[Screenshot grounding data]
━━━━━━━━━━━━━━━━
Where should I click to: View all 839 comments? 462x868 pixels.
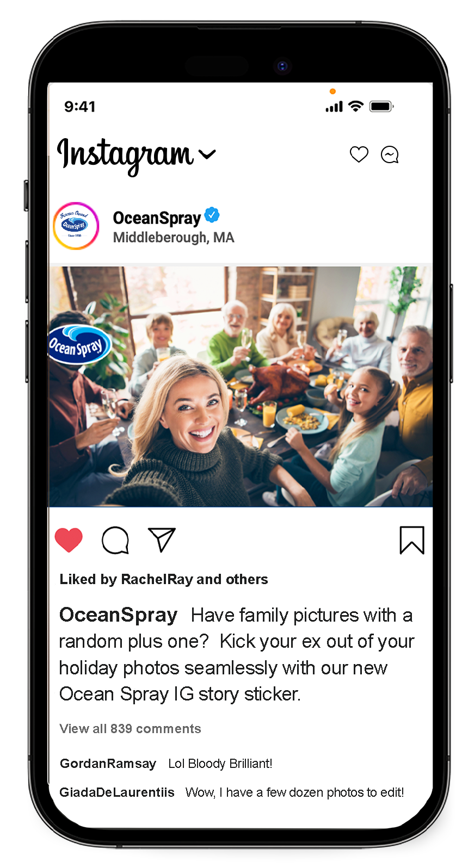[130, 729]
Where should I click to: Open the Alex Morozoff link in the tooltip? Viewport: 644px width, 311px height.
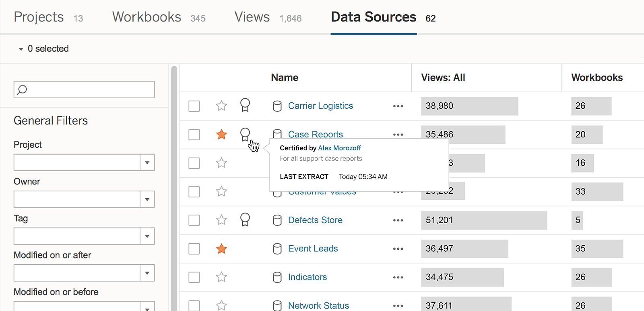click(339, 148)
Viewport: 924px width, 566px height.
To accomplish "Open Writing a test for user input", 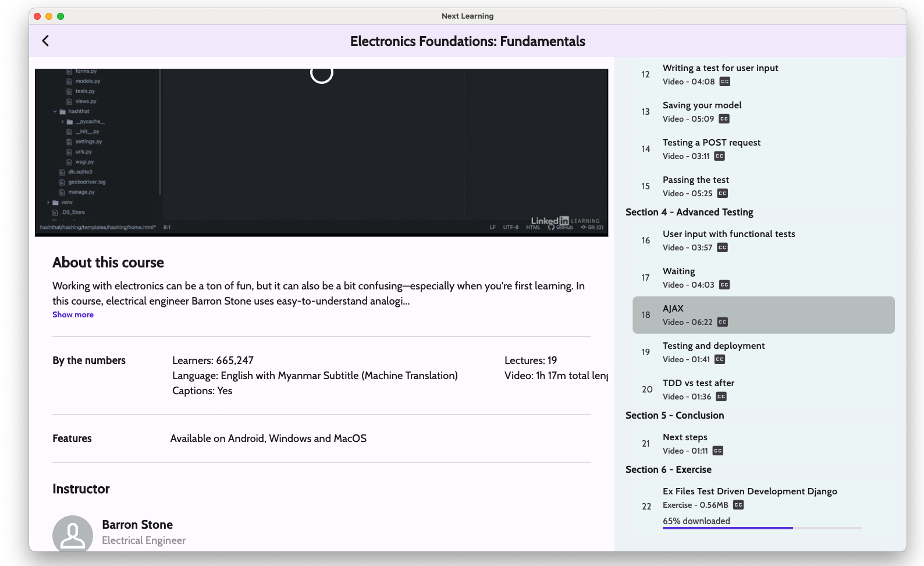I will coord(720,68).
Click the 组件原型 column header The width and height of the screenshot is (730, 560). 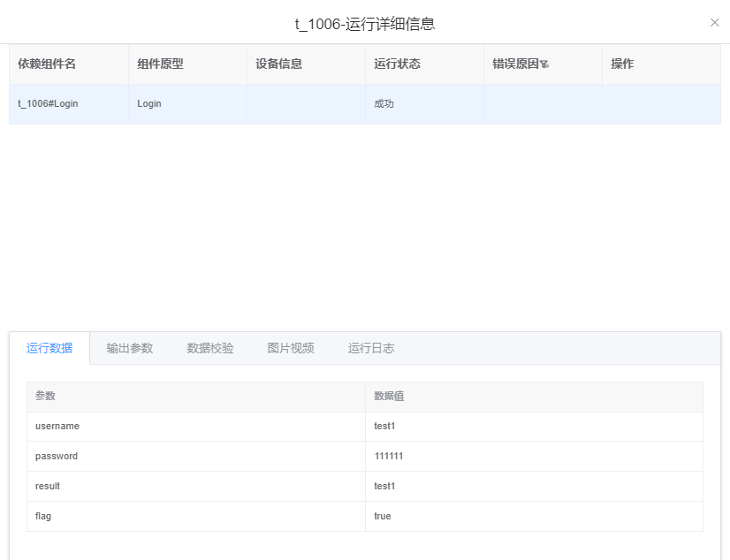160,64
━━━━━━━━━━━━━━━━
_TASK GOAL_: From the first line of the entries above down to the line holding "Viewport: 924px width, 566px height.", quote each line exactly and nothing else, skipping pictures.

_RESULT OF THIS TASK_:
Where should I click to: View all 839 comments? 462x868 pixels.
[130, 729]
Where should I click to: Open the Alex Morozoff link in the tooltip? Viewport: 644px width, 311px height.
click(339, 148)
Viewport: 924px width, 566px height.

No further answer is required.